We measured the effects of monocular deprivation on binocular rivalry on a sample of 34 participants, a larger sample than those used in previous studies from our laboratory (Binda & Lunghi, 2017; Lunghi et al., 2011; Lunghi et al., 2013) and others’ (Zhou et al., 2013). Besides confirming the robustness and replicability of the monocular deprivation effect, these figures give us a chance to leverage the substantial interindividual variability of the effect to assess the predictive power of several perceptual indices measured before monocular deprivation. The proportion of mixed percepts was found to be stable before and after monocular deprivation, and to have the greatest predictive power on the monocular deprivation effect. However, including binocular rivalry mean phase durations as a second predictor allowed for the substantially larger portion (almost 50%) of variance in the monocular deprivation effect. Similar, although lower, predictive power was achieved by substituting binocular rivalry mean phase durations with structure from motion phase durations or tilt illusion magnitude (as may be expected, given the positive correlation among these three variables, discussed elsewhere in this article). In all models, a key component was the interaction between mixed percepts and phase durations (or tilt illusion magnitude), which may be taken to suggest that at least two different mechanisms may influence the effect of monocular deprivation, possibly related to two (or more) distinct inhibitory mechanisms acting at the level of the visual cortex. 

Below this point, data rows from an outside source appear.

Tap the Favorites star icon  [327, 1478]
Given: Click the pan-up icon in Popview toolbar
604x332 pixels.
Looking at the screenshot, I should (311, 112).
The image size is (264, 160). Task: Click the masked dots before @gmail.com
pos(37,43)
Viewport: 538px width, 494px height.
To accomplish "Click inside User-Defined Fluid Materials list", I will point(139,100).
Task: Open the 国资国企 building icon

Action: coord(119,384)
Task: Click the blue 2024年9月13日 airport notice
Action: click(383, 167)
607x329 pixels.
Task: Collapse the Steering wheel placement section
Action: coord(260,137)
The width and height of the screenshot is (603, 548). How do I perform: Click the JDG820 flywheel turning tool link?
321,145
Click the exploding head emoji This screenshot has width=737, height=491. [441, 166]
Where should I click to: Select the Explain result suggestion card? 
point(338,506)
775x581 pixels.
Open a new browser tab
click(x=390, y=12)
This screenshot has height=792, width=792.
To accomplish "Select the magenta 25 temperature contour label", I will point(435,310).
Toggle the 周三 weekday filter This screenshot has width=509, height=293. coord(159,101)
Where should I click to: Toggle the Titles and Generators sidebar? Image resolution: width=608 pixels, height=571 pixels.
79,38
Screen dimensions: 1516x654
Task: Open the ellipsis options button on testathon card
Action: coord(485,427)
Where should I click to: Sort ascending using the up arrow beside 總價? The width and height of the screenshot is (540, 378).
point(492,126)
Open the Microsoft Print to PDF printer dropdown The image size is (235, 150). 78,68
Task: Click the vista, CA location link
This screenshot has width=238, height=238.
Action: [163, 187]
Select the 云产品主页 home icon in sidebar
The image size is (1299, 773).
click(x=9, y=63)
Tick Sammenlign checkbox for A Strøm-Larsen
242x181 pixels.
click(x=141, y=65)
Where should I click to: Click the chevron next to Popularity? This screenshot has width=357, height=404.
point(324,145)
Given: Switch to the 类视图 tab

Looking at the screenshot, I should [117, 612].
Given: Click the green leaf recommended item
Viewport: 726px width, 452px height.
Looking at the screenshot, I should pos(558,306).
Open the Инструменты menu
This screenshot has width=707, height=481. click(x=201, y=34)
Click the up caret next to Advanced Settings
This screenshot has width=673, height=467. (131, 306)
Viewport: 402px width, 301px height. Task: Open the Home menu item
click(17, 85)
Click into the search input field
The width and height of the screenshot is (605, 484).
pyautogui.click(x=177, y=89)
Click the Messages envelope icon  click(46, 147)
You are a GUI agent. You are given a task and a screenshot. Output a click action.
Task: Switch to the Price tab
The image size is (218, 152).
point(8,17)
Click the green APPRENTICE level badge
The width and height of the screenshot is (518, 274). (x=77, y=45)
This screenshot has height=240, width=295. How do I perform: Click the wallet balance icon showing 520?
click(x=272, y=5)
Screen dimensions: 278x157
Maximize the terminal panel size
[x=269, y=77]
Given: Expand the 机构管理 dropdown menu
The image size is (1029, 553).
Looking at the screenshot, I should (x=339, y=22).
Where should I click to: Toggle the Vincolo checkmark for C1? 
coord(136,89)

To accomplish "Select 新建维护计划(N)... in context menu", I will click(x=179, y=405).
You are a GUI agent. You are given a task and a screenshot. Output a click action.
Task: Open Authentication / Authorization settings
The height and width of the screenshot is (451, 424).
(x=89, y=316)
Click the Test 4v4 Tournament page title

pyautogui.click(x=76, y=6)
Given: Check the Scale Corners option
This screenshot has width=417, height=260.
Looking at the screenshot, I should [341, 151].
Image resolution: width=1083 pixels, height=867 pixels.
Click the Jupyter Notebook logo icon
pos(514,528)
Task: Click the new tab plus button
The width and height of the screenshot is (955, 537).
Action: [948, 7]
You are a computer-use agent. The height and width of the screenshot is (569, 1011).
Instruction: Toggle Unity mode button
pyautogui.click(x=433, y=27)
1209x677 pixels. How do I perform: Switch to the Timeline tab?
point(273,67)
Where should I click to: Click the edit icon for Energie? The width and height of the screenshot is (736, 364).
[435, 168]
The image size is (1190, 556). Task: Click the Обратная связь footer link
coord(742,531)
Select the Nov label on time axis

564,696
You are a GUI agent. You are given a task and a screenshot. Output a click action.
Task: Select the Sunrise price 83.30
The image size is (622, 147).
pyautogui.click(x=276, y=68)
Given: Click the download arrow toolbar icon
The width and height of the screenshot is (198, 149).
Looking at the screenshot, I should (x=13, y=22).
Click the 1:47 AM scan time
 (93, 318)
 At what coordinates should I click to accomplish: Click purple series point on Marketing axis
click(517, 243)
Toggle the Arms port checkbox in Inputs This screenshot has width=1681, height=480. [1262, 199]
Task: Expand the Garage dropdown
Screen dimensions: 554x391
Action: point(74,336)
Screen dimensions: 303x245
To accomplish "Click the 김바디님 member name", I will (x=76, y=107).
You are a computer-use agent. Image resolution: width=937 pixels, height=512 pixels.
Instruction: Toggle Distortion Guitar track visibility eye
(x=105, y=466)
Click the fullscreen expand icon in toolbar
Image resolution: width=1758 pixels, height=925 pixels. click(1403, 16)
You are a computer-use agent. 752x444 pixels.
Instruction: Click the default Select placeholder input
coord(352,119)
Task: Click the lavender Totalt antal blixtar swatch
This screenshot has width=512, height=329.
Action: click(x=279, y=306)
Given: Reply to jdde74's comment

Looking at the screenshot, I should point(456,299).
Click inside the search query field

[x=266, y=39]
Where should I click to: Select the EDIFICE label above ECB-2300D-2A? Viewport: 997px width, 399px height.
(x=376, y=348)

In fact, anatomophysiologic evidence indicates that the population of GABAergic interneurons in V1 is extremely heterogeneous (Trachtenberg, 2015), comprising at least two very distinct classes of cells (Maffei, Lambo, & Turrigiano, 2010; Priya et al., 2019; Scheyltjens & Arckens, 2016). Parvalbumin cells (Scholl, Pattadkal, Dilly, Priebe, & Zemelman, 2015) mediate local inhibitory interactions and could mediate the reciprocal inhibition between neighboring ocular dominance cells (Hensch & Quinlan, 2018; Saiepour et al., 2015; Trachtenberg, 2015). Somatostatin expressing inhibitory neurons, in contrast, act at a more global level, mediating long-range interactions across remote visual field regions and have been specifically associated with center–surround interactions (Adesnik, Bruns, Taniguchi, Huang, & Scanziani, 2012; Vangeneugden et al., 2019; Yazdani, Serrano-Pedraza, Whittaker, Trevelyan, & Read, 2015). Somatostatin expressing inhibitory neurons have been suggested to play a role in short-term plasticity, proposing that their modulation during physical exercise (Lunghi, Sframeli, et al., 2019) could be responsible for the enhanced plasticity reported in Lunghi & Sale (2015). Interestingly, our findings show that variability in short-term plasticity is explained by at least two independent factors related, possibly, to GABAergic inhibition. This finding may suggest an influence of parvalbumin cells inhibitory mechanisms that modulates interocular inhibition revealed by mixed percepts measures and of long-range mechanisms through somatostatin expressing inhibitory neurons that modulate center–surround inhibition (Clifford, 2014) and dynamics of bistability. The interaction between the two factors observed in our results is reminiscent of a normalization model (Reynolds & Heeger, 2009), whereby relatively low local inhibition (high prevalence of mixed percepts) is permissive for long-range inhibition to drive the plasticity effect: slow bistable dynamics or strong center–surround interactions predict smaller plasticity, but high local inhibition (low prevalence of mixed percepts) obscure the effects of the other inhibitory input. We acknowledge that this model is entirely speculative and, although indirectly supported by evidence of multiple sources, requires further research. 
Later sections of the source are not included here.